De gynaecoloog wendde zich ongemakkelijk tot Frank, die alles van de miskraam van onze baby wilde weten. Ze legde hem uit dat een miskraam het verlies is van een niet-levensvatbare vrucht. Dat het bij een twee-eiige tweeling mogelijk was dat een van de twee het niet redde. Bij een eeneiige tweeling kon dat weer niet, omdat deze dezelfde placenta deelden en beide vruchtjes dan afstierven.

De helft van wat ze vertelde ging langs me heen. Ik zag alleen nog maar een baby ter grootte van mijn allerhoogste hak voor me. Langzaam haalde ik diep adem en blies deze weer uit.
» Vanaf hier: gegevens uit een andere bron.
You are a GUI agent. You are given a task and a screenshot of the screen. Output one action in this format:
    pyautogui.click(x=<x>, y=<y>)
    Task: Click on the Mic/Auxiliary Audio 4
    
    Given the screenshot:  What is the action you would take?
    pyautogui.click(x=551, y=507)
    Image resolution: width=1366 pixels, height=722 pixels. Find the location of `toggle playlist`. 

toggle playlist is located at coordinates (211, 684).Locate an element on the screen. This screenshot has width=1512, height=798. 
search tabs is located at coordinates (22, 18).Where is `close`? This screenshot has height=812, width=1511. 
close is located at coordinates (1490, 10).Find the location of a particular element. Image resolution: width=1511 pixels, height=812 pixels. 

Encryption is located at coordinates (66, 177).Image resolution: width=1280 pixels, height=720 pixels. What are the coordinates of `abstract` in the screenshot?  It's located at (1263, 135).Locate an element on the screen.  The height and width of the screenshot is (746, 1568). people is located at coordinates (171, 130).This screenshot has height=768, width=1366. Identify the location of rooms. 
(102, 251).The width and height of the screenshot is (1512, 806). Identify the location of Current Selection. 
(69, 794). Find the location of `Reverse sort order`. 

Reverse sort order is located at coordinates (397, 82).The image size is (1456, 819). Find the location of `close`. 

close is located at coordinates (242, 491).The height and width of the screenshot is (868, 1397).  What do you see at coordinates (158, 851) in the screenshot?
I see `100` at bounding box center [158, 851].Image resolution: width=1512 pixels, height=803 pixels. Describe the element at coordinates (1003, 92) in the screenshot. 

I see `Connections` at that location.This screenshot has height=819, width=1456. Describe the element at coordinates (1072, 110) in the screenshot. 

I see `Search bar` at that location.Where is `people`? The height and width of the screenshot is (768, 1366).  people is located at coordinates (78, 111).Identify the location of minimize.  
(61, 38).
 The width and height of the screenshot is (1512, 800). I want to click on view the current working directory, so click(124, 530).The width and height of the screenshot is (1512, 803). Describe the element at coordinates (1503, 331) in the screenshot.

Buik in, buik uit. Mijn handen rustten op mijn buik die plakkerig aanvoelde. “Mag ik nog een keer kijken?” vroeg ik na enige tijd. Ik keek haar verontschuldigend aan.

De gynaecoloog glimlachte begrijpend naar me. “Natuurlijk mag dat.”

Mijn blik richtte zich weer op het scherm en daar gebeurde het. Uk raakte me in mijn hart. Ik voelde een trilling door mijn lijf gaan, die in mijn buik bleef hangen. Een miniaardschok en Uk was het centrale middelpunt. Hij voelde het, want hij ging zich direct uitsloven. “Hij is best beweeglijk voor een wurmpje van dertien weken,” gaf ik trots aan. Ik drukte mijn vinger tegen het scherm. “Wat ben jij een wonder. Je was sterker dan de pil en hebt je niets aangetrokken van de alcohol die je moeder in deze maanden heeft genuttigd. Jij bent voorbestemd en niets of niemand heeft je tegen kunnen houden.”

In de auto trok Frank me naar zich toe. “Het lijkt me verstandig dat je vanaf nu niet meer uitgaat en geen druppel meer drinkt. Dat je goed je rust neemt en gezond eet.” Er verscheen een diepe fronsrimpel op zijn voorhoofd. “Het is natuurlijk ook mijn kind.”

Ik voelde weerstand opkomen en wilde net zeggen dat ik toevallig heel goed voor mezelf kon zorgen en dat ik hem daar zeker niet bij nodig had.

Frank verhinderde dat door zijn vinger tegen mijn lippen te drukken. “Ik wil je vragen om bij me in te trekken. Zeg alsjeblieft ja.”